### [Problem statement]
Your answer should consist of each line below that includes the word "computer".

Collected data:
* * * * * * * * *
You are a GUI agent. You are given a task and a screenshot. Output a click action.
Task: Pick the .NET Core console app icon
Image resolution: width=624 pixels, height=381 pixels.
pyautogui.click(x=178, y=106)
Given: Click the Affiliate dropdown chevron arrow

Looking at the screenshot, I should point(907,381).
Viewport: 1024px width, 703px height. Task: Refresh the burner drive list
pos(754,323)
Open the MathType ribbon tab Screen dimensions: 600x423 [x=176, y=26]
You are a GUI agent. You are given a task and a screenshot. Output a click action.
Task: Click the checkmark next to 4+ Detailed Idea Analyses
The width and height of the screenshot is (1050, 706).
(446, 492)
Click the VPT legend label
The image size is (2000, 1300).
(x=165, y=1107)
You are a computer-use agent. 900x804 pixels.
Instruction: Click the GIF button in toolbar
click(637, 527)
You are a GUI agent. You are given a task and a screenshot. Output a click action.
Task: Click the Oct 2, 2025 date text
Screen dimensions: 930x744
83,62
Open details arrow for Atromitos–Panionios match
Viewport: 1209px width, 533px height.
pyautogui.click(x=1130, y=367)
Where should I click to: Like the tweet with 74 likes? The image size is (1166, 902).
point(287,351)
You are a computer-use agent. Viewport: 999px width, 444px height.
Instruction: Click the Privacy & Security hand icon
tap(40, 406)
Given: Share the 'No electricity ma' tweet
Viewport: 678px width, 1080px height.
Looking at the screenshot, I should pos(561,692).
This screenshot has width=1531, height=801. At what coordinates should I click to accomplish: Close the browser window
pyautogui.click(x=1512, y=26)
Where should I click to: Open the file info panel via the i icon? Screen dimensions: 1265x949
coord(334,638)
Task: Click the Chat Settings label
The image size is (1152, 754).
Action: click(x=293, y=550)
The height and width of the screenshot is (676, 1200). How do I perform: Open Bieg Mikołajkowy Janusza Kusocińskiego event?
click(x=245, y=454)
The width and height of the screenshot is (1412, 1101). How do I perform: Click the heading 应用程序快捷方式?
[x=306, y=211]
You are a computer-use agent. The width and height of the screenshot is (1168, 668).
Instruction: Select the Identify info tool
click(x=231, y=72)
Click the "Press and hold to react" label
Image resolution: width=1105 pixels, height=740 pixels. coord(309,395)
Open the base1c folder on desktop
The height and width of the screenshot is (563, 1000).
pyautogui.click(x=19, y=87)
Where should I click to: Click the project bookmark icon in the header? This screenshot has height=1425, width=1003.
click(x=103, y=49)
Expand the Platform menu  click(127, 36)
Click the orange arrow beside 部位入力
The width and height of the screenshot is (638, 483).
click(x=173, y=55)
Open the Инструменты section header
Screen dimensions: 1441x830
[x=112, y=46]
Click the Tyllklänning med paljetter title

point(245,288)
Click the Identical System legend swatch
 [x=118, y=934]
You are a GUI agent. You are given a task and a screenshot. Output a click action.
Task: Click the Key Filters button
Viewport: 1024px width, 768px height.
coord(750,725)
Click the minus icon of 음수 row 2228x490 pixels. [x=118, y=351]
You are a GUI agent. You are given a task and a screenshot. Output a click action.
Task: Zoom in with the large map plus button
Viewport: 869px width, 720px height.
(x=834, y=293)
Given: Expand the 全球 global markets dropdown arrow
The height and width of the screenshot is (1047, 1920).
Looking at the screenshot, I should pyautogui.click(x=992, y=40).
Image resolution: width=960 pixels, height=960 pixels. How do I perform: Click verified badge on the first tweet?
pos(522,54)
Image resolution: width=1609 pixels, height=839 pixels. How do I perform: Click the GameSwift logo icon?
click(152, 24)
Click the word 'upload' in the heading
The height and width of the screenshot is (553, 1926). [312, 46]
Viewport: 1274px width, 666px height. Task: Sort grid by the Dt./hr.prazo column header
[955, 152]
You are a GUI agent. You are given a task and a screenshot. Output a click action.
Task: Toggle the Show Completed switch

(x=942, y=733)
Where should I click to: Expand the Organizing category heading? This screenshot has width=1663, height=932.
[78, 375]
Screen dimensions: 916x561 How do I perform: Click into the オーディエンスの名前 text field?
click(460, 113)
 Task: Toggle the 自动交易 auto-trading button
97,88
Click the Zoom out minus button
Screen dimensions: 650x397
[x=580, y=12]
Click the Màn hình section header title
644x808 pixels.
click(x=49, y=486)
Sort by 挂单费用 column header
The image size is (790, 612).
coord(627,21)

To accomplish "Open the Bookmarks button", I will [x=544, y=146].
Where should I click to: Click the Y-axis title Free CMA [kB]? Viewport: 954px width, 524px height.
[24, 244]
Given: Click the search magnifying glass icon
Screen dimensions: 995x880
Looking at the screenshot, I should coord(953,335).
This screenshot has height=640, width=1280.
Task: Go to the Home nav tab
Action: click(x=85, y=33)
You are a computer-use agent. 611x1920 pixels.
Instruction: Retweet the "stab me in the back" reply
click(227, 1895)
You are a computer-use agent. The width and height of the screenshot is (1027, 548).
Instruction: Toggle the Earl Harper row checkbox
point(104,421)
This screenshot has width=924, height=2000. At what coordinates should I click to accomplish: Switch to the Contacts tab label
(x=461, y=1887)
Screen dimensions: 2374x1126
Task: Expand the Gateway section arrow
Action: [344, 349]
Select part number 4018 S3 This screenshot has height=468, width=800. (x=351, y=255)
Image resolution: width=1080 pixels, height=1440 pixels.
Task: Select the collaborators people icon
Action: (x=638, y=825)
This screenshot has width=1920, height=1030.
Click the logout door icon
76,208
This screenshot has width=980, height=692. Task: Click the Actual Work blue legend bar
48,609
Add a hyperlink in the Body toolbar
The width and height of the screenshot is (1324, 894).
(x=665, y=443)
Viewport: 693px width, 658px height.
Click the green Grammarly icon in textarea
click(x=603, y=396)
* * * * * * * * *
### [Answer to the exercise]
You are a computer-use agent. 900x804 pixels.
You are a computer-use agent. Viewport: 999px width, 444px height.
You are a computer-use agent. The width and height of the screenshot is (1168, 668).
You are a computer-use agent. 611x1920 pixels.
You are a computer-use agent. The width and height of the screenshot is (1027, 548).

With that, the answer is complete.